Taylor diagram for IMERG, 3B42V7, and 3B42RT at (a) grid and (b) basin scale.

Citation: Journal of Hydrometeorology 17, 1; 10.1175/JHM-D-15-0059.1

In general, IMERG and 3B42V7 are comparable with little difference in this study (Table 2), which may be attributed to a number of factors as follows. First, the latitude of our study area is relatively low and the study time span was the rainy season with intensive precipitation, which may contribute to the similarity between IMERG and 3B42V7. Second, IMERG is still at a very early stage (Day-1 currently), whereas 3B42V7 is the latest version of the TMPA product (version 7), partly resulting in their comparable performance. Overall, all three products demonstrated similarly acceptable (~0.63) and high (0.87) correlation at grid and basin scales, respectively, but 3B42RT showed much higher overestimation. The limited number of gauges used in this study could be a source of error in the analyses above.

4. Hydrological evaluation with two simulation scenarios

Streamflow prediction performance of the three different precipitation products was investigated using two different parameter setup scenarios for the CREST hydrological model in this section.

In scenario I (static parameters), model parameters were first calibrated using observed data of 310 rain gauges from January 2003 through December 2009, and the parameter sets were used in this scenario. Then the model was run using precipitation from CGDPA, 3B42V7, and 3B42RT in independent validation period 1 (from 1 January 2010 to 31 December 2013) with the rain gauge–calibrated model parameters. The three aforementioned precipitation products and the IMERG product were used to force the model in validation period 2 (from 1 May to 30 September 2014) with the same parameter set.

In scenario II (dynamic parameters), model parameters were dynamically recalibrated according to precipitation inputs, for example, 3B42V7 and 3B42RT, from January 2008 through December 2010. The two calibrations of the model were subsequently validated using 3B42V7 and 3B42RT in validation period 1 (from 1 January 2011 to 31 December 2013), respectively. Then we used the product-specific parameter sets to simulate streamflow based on the IMERG precipitation input to compare the performance of IMERG, 3B42V7, and 3B42RT over validation period 2 (from 1 May to 30 September 2014).
•••••
-- STATED TASK --
Give every date range mentioned in the passage above on the precipitation products and the CREST model, listing each distinct range once along with what it was used for.
•••••
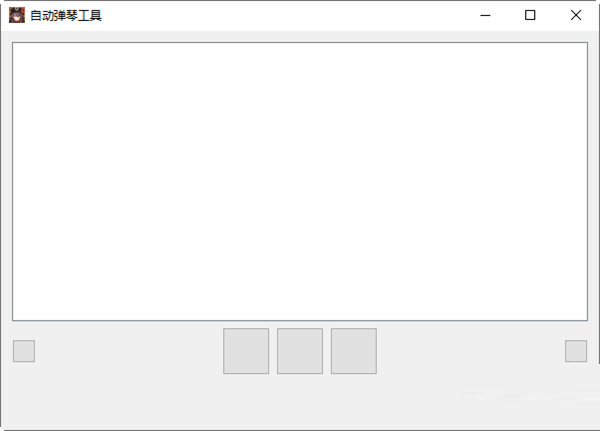
Task: Click the X icon in the title bar
Action: (576, 15)
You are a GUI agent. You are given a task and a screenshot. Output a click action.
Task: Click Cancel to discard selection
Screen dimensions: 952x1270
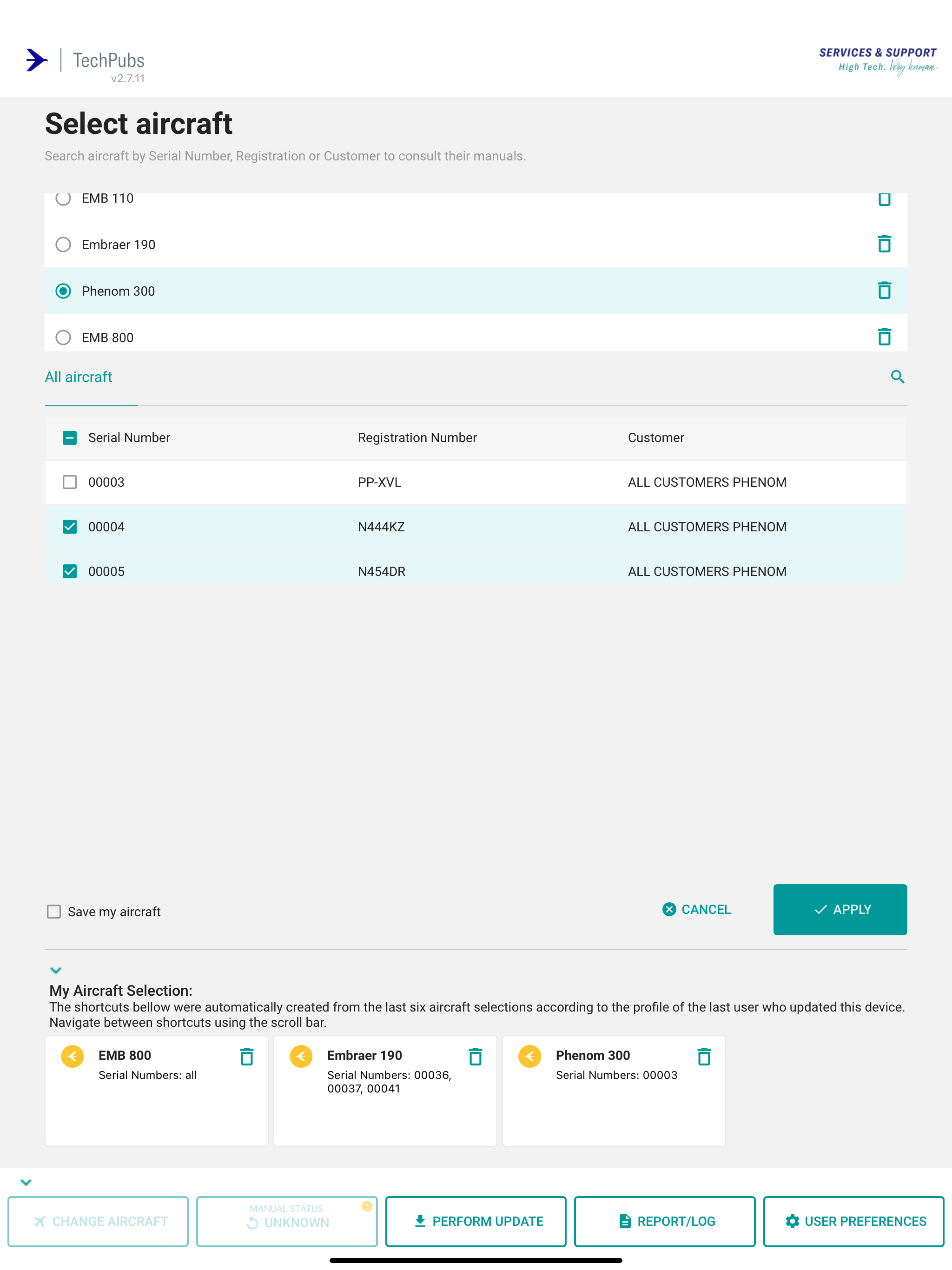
•••••
-- FINAL RESULT --
- January 2003 through December 2009: calibration with rain gauge data in scenario I
- 1 January 2010 to 31 December 2013: validation period 1 in scenario I
- 1 May to 30 September 2014: validation period 2 in both scenarios
- January 2008 through December 2010: dynamic recalibration in scenario II
- 1 January 2011 to 31 December 2013: validation period 1 in scenario II